## EXTRACT TO READ
################
While Team 148’s defense ranks towards the bottom of the league in points per game allowed, the unit features a number of standout performers. In the middle of the field, the Elis have been able to rely on the presence of captain and linebacker John Dean ’22 game-in and game-out. Dean leads the team in tackles and ranks third in the conference in this category.
“All the focus is on this week,” Dean said. “I’ll leave the nostalgia to postgame. I think there’s too much preparation to be had right now to let thoughts about the last four or five years get in the way. This is a game that we really want to win … We still got unfinished business and we’re ready to do whatever it takes to play a great game.”
On the line, Clay Patterson ’24 has put together one of the most dominant seasons of any defender in the FCS this year. The sophomore has registered a total of 11.5 sacks in the nine games he has started — three more than the next closest player in the Ivy League. He leads all other Ancient Eight players with 13 tackles for loss and is second in the FCS with 1.28 sacks per game.
Patterson was recently added to the watch-list for FCS Defensive Player of the Year.
“My goal personally is just to play hard every play,” Patterson said following his four-sack performance against Lehigh. “When you play hard, good things will happen … it just goes to show how we have a lot of trust in each other, since we expect the person who’s open on the play to execute.”
################
## SUPPLIED DATA

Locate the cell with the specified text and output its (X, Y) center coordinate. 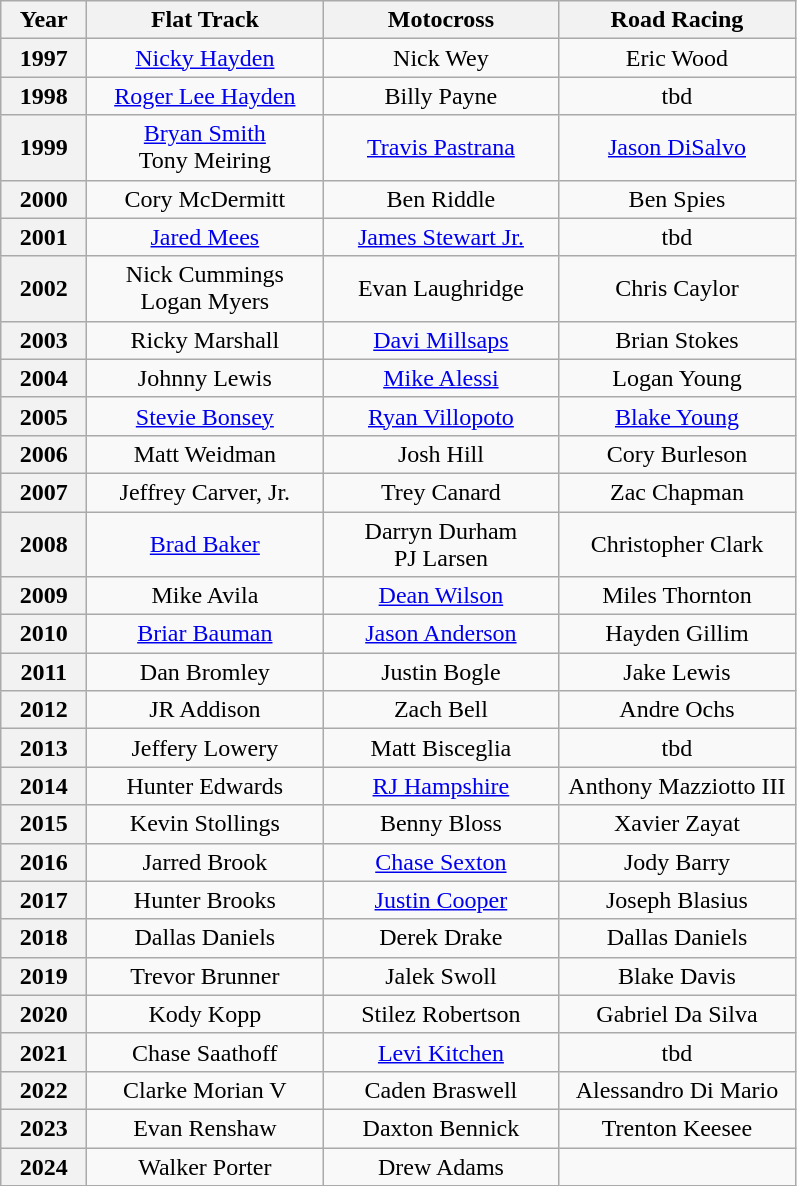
################
## REQUIRED WORK
Write out, word for word, the stretch of the passage on the football team's defense from "On the line, Clay" through "of the Year.".

## COMPLETED TASK
On the line, Clay Patterson ’24 has put together one of the most dominant seasons of any defender in the FCS this year. The sophomore has registered a total of 11.5 sacks in the nine games he has started — three more than the next closest player in the Ivy League. He leads all other Ancient Eight players with 13 tackles for loss and is second in the FCS with 1.28 sacks per game.
Patterson was recently added to the watch-list for FCS Defensive Player of the Year.